Robert Phelps doesn’t bleed Detroit’s colors, but his new film, Stick It In Detroit, is dripping with the Motor City.
The Clerks-like comedy about a gas station clerk in Detroit premiered to a few hundred people in downtown Royal Oak’s Main Art Theatre late last month. It’s set for a general release on Friday at the MJR theaters in Waterford, Sterling Heights, and Southgate. Phelps, the film’s writer, director, and actor, agreed to email a few answers to some questions about making a movie in Metro Detroit.
How have the film incentives helped other local filmmakers?
The film incentives don’t help the true indie filmmaker at all. They are only for the big boys with more than $2 million to spend. It will be a very rare thing when local filmmakers can raise more than $2 million to spend on their indie projects. The films that are rolling though town now are those backed by the studios or backed by a production company that already has studio distribution locked up.
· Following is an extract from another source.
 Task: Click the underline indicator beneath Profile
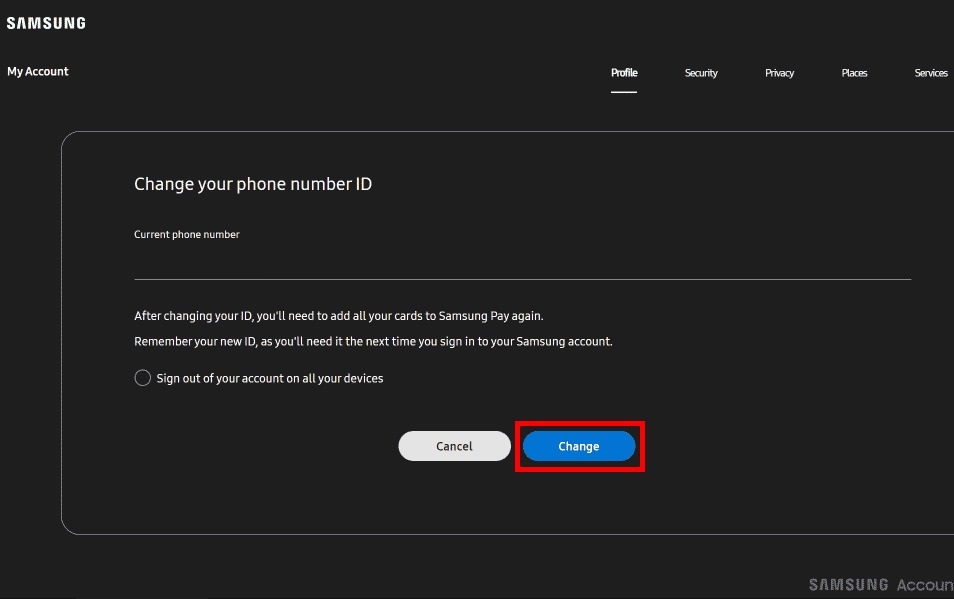624,92
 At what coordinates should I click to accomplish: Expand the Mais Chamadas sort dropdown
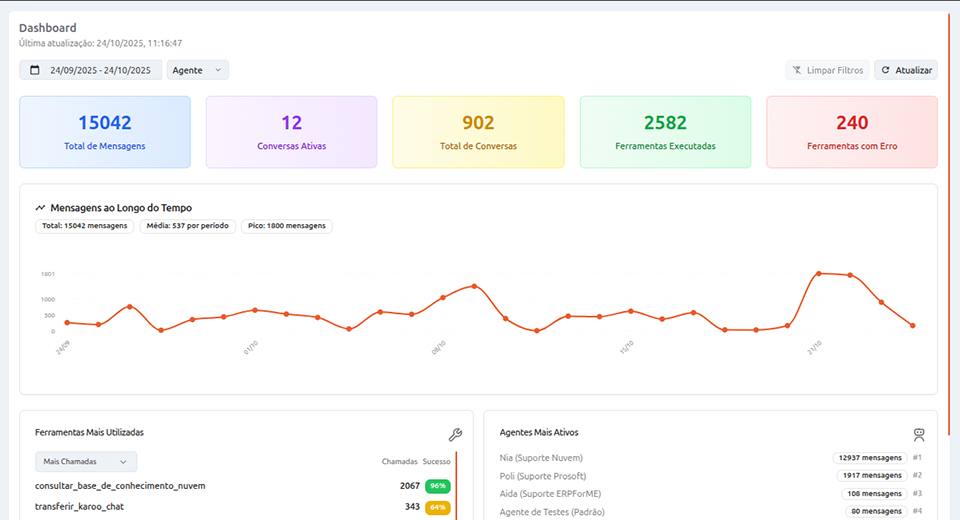[85, 461]
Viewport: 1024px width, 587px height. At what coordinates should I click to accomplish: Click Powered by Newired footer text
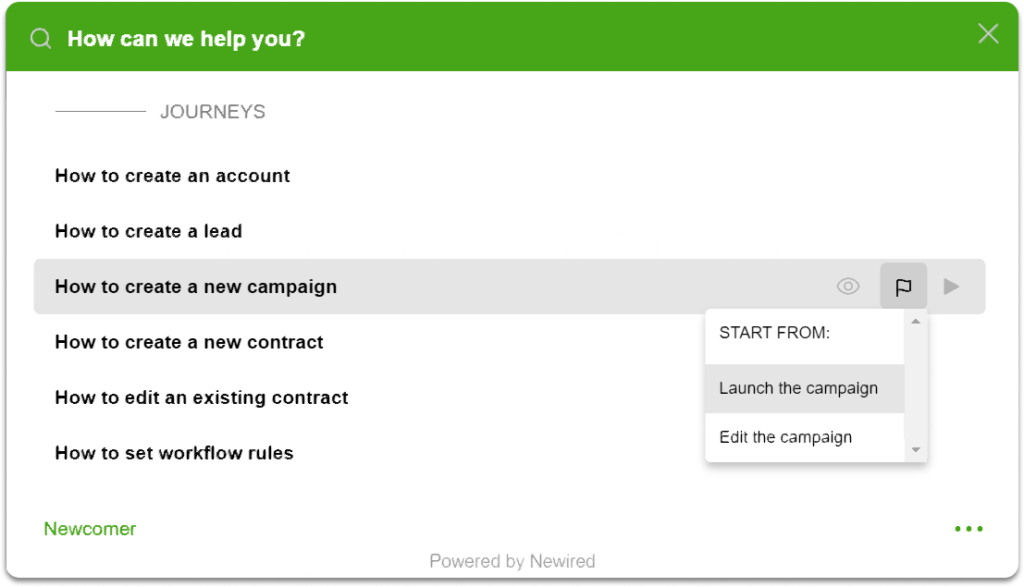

How do you see the local film landscape changing if the film incentives stay in place long-term?
We are already starting to see the ripple effect of the incentives. Outside investors are spending hundreds of millions on studios and technical training facilities, most notably Unity Studios in Allen Park. If the tax incentives remain we will begin to see the entire infrastructure for a self sustaining film community that will offer high paying jobs to thousands of Detroiters. We will begin to see large investments on behalf of our local universities to train new film workers. Most exciting, though, will be the development of new talented filmmakers, writers, directors, and actors from our own backyards. This is not the answer to all of Detroit’s unemployment problems but it could be a very large Band Aid on this gaping bullet hole.
Was making your movie here possible without the incentives? Could you have done this five years ago in a different climate?
We did make it without the incentives but no, we could not have made Stick It In Detroit anywhere else. The support of our families and friends was the only reason we were able to make the film. Like I mentioned before, the incentives are only for those at $2 million and over. We put ours in the can for $115K. But this will still trickle down to us little guys who get to work with the new technologies and quite simply learn how to make better movies.
What is one thing you would like to change about the local film scene in Metro Detroit?
The apathetic nature of Detroit has to change. We have this inferiority complex that holds most people back from really reaching their full potential and settling for whatever the outside world tells us we are suppose to be or do. We need to find the passion and the pride to support one another and be the innovative squeaky wheel. I would love to see Detroit be the place the rest of the country looks at as to what is truly on the horizon of film.